▶ _Problem description_: Change every instance of "GUI agent" to "GUI assistant" in the data below, and leave all other text as it is.

··· Available records ···

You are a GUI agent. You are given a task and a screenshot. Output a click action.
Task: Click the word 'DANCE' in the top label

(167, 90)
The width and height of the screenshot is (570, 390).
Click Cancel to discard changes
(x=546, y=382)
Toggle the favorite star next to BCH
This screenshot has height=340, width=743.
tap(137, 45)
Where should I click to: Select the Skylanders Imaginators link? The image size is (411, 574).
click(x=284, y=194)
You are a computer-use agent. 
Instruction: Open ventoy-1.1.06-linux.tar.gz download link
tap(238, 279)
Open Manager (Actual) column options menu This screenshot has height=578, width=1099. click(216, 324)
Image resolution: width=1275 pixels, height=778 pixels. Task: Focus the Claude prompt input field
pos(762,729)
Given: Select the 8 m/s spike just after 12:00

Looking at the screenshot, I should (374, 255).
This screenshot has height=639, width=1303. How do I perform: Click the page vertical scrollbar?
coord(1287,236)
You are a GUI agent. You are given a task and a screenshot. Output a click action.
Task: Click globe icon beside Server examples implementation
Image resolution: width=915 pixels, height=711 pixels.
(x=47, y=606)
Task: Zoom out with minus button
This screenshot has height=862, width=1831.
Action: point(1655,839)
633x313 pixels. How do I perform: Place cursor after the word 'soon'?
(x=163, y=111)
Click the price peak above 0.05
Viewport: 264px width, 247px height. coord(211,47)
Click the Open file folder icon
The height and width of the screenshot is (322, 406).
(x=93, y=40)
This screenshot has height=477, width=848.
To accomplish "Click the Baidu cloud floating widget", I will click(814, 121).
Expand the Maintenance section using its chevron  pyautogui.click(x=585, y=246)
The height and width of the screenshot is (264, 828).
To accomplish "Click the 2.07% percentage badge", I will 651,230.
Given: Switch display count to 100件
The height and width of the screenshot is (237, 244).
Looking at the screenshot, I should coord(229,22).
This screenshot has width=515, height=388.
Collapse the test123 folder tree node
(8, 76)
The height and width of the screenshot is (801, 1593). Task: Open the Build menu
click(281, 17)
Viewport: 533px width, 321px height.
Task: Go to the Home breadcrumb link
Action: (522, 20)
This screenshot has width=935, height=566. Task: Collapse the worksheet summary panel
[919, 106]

···

▶ _Right answer_:
You are a GUI assistant. You are given a task and a screenshot. Output a click action.
Task: Click the word 'DANCE' in the top label

(167, 90)
The width and height of the screenshot is (570, 390).
Click Cancel to discard changes
(x=546, y=382)
Toggle the favorite star next to BCH
This screenshot has height=340, width=743.
tap(137, 45)
Where should I click to: Select the Skylanders Imaginators link? The image size is (411, 574).
click(x=284, y=194)
You are a computer-use agent. 
Instruction: Open ventoy-1.1.06-linux.tar.gz download link
tap(238, 279)
Open Manager (Actual) column options menu This screenshot has height=578, width=1099. click(216, 324)
Image resolution: width=1275 pixels, height=778 pixels. Task: Focus the Claude prompt input field
pos(762,729)
Given: Select the 8 m/s spike just after 12:00

Looking at the screenshot, I should (374, 255).
This screenshot has height=639, width=1303. How do I perform: Click the page vertical scrollbar?
coord(1287,236)
You are a GUI assistant. You are given a task and a screenshot. Output a click action.
Task: Click globe icon beside Server examples implementation
Image resolution: width=915 pixels, height=711 pixels.
(x=47, y=606)
Task: Zoom out with minus button
This screenshot has height=862, width=1831.
Action: point(1655,839)
633x313 pixels. How do I perform: Place cursor after the word 'soon'?
(x=163, y=111)
Click the price peak above 0.05
Viewport: 264px width, 247px height. coord(211,47)
Click the Open file folder icon
The height and width of the screenshot is (322, 406).
(x=93, y=40)
This screenshot has height=477, width=848.
To accomplish "Click the Baidu cloud floating widget", I will click(814, 121).
Expand the Maintenance section using its chevron  pyautogui.click(x=585, y=246)
The height and width of the screenshot is (264, 828).
To accomplish "Click the 2.07% percentage badge", I will 651,230.
Given: Switch display count to 100件
The height and width of the screenshot is (237, 244).
Looking at the screenshot, I should coord(229,22).
This screenshot has width=515, height=388.
Collapse the test123 folder tree node
(8, 76)
The height and width of the screenshot is (801, 1593). Task: Open the Build menu
click(281, 17)
Viewport: 533px width, 321px height.
Task: Go to the Home breadcrumb link
Action: (522, 20)
This screenshot has width=935, height=566. Task: Collapse the worksheet summary panel
[919, 106]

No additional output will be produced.